El evento inició a las 10:00 de la mañana con una eucaristía presidida por el padre Enrique Gil Maldonado, quien destacó el valor de la memoria colectiva y el compromiso comunitario como pilares del desarrollo territorial. El acto religioso marcó el inicio de una programación cargada de simbolismo y reconocimiento.


Posteriormente, se llevó a cabo la entrega de reconocimientos a personas que jugaron un papel fundamental en la gesta municipal de Cantagallo. Entre los homenajeados se destacaron el historiador Martín Pedrizo Laguna; la docente Analides Robles Camargo, quien fue la primera secretaria de Educación del municipio; y la memoria de José María Cuéllar Díaz, Alberto Pumarejo Reales y Antonio Vergara, reconocidos por su liderazgo y aporte a la causa municipalista.
Estos reconocimientos resaltaron el esfuerzo colectivo de líderes sociales, educadores y ciudadanos que impulsaron el proceso de autonomía territorial, en un contexto marcado por la defensa de los recursos y la identidad local.
La agenda cultural continuó con presentaciones musicales y artísticas que animaron la jornada. El conjunto Vallenatos de Oro, el grupo de danzas del Instituto Técnico Superior Industrial y Loncho y su banda ofrecieron espectáculos que fortalecieron el ambiente festivo y de integración comunitaria.



Como parte del cierre del evento, los asistentes compartieron un tradicional sancocho y una torta conmemorativa, en un espacio de encuentro que reafirmó los lazos entre los cantagalleros y su sentido de pertenencia, aun estando fuera de su territorio de origen.
La lucha por la municipalidad de Cantagallo fue un proceso largo y complejo, caracterizado por una fuerte movilización social en defensa de la autonomía administrativa y el manejo de los recursos, especialmente los de origen petrolero. Este proceso incluyó tensiones históricas con el municipio de San Pablo, Bolívar.

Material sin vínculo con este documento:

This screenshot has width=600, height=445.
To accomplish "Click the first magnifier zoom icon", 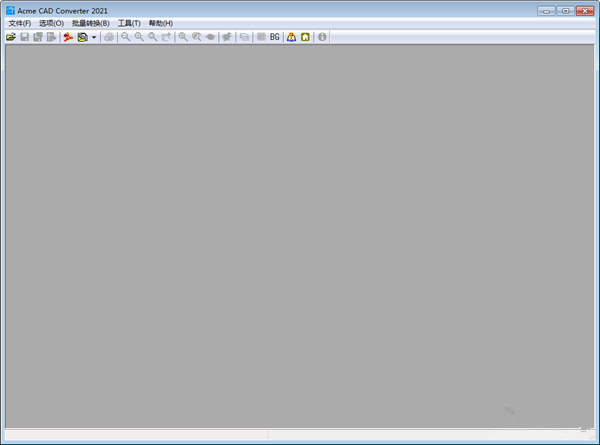I will (x=126, y=37).
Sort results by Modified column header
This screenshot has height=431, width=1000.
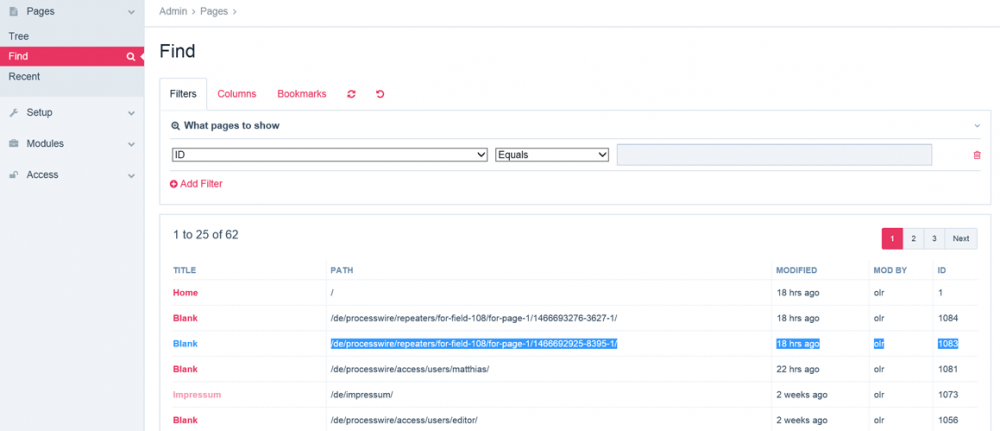click(796, 270)

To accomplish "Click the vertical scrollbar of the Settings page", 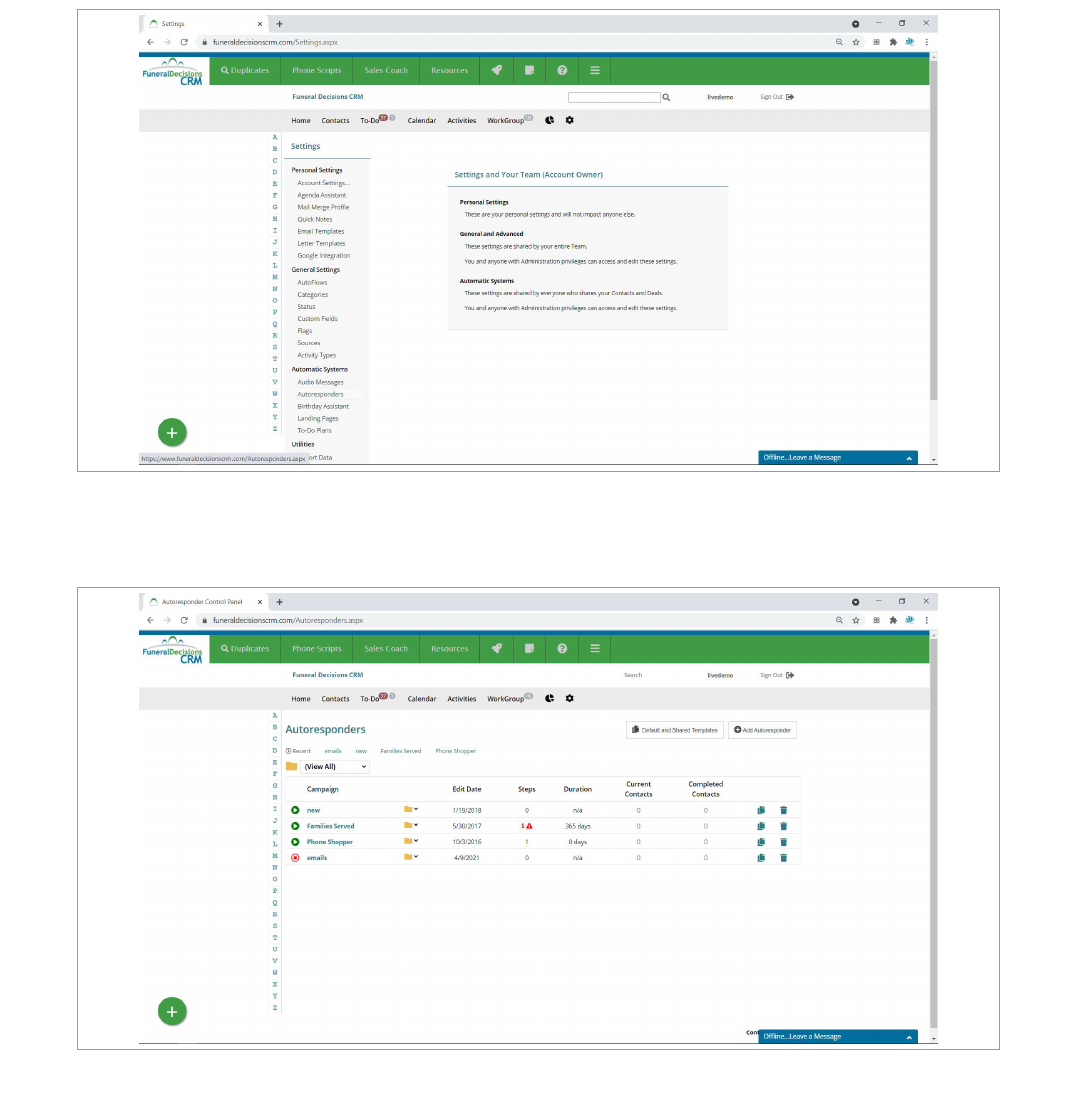I will pyautogui.click(x=933, y=250).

Finalmente, en 1994, la Asamblea Departamental de Bolívar emitió la ordenanza que elevó a Cantagallo a la categoría de municipio, decisión que posteriormente fue ratificada mediante un referéndum popular. Hoy, 31 años después, Cantagallo continúa fortaleciendo su identidad y su proyecto de desarrollo, con una comunidad que mantiene viva su historia y legado.